_To do_
The records that follow are to be copied word for word. Pictures should be omitted.

Records drawn from a dataset:

.....

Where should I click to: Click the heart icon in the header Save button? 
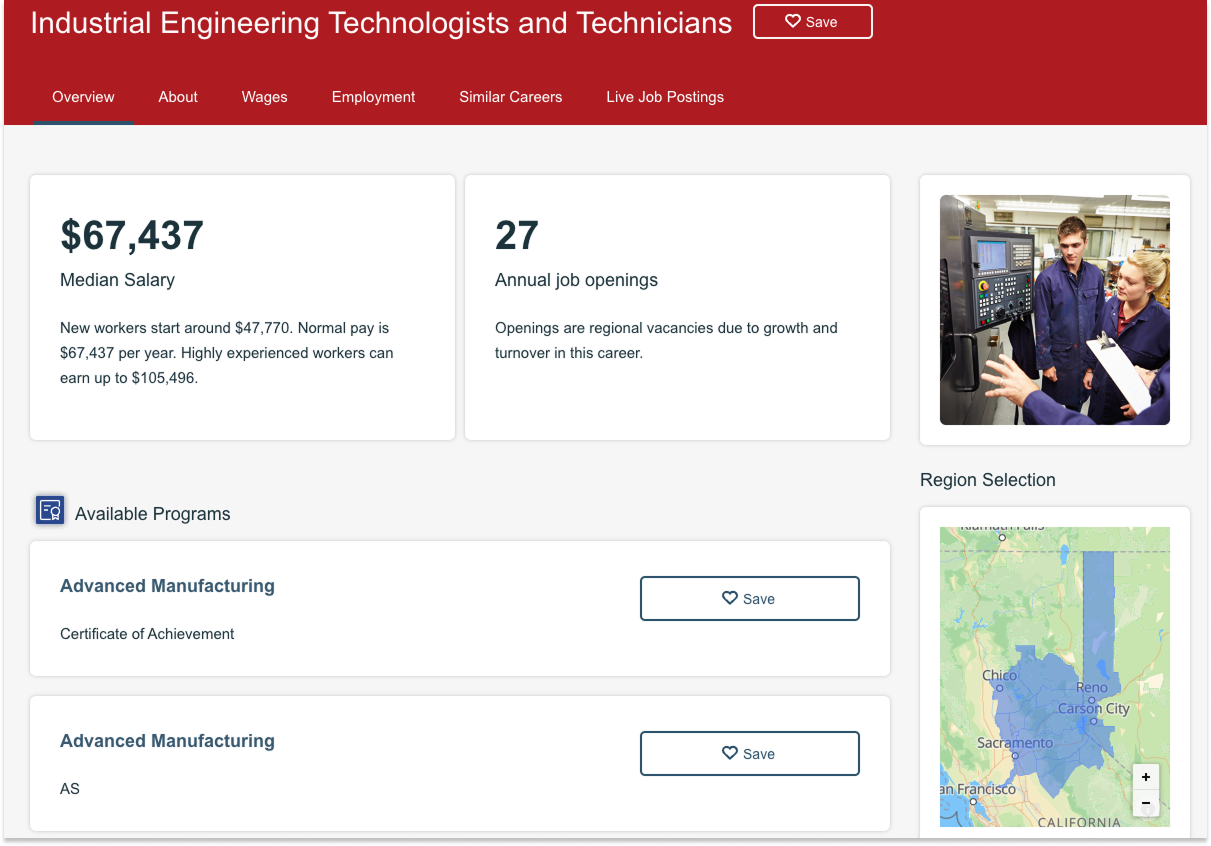pos(792,21)
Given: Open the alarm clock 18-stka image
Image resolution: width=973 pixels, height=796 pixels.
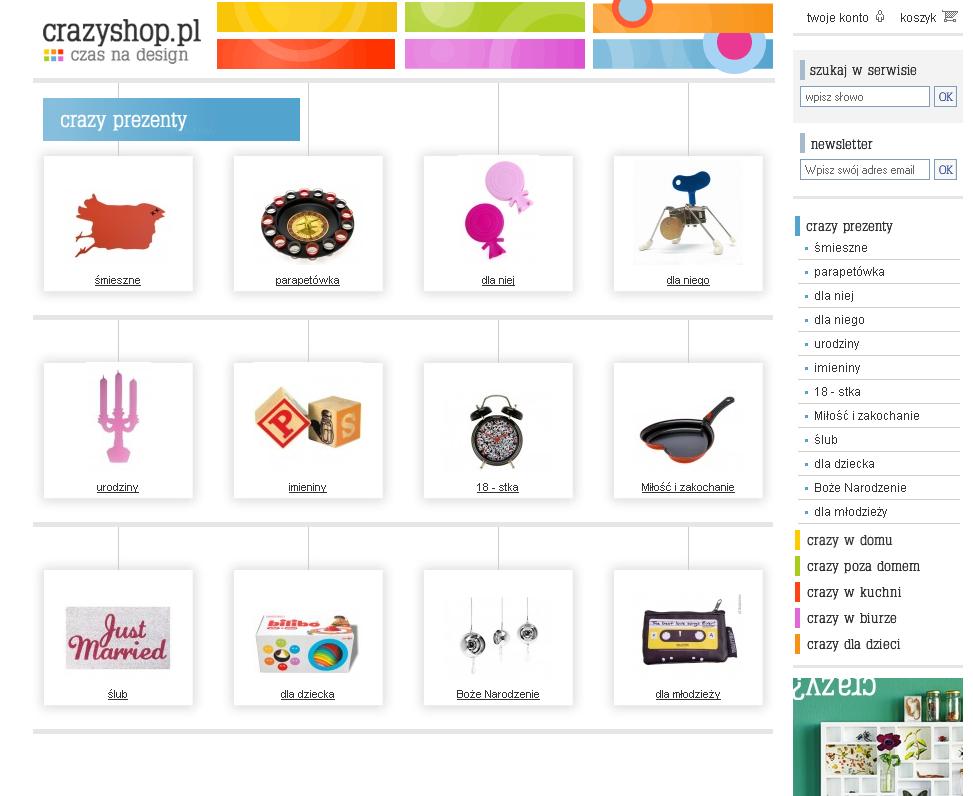Looking at the screenshot, I should click(497, 432).
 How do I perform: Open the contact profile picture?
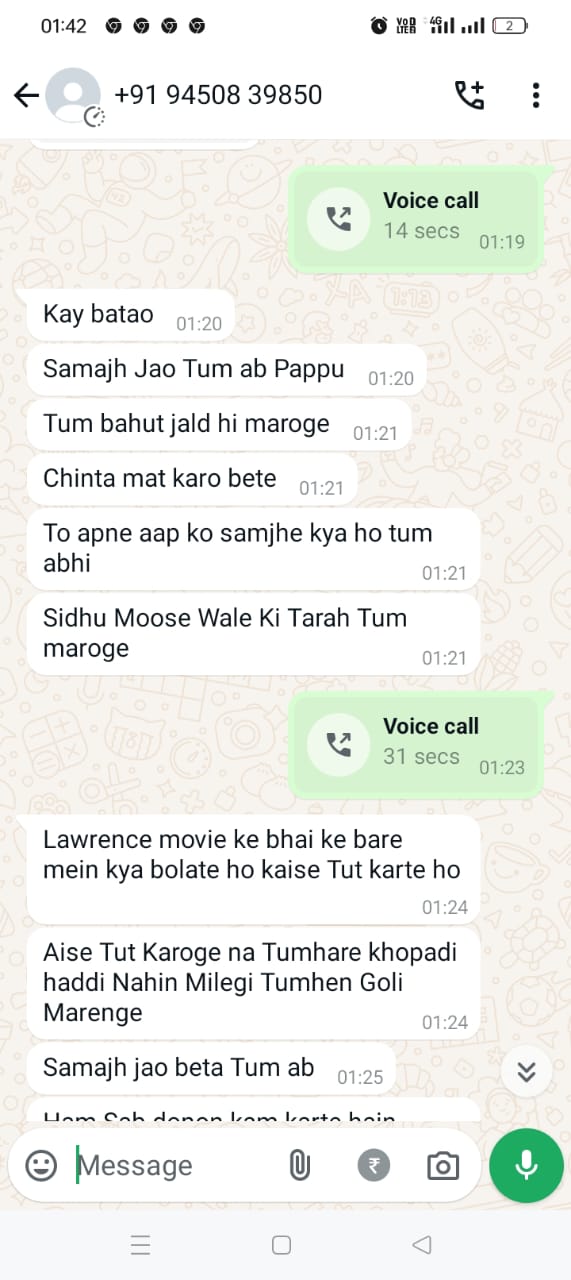coord(74,96)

.....

_Exercise solution_
Where should I click to: Click the heart icon in the header Save button? 
pos(792,21)
Given: Open the alarm clock 18-stka image
Image resolution: width=973 pixels, height=796 pixels.
Looking at the screenshot, I should click(497, 432).
 How do I perform: Open the contact profile picture?
coord(74,96)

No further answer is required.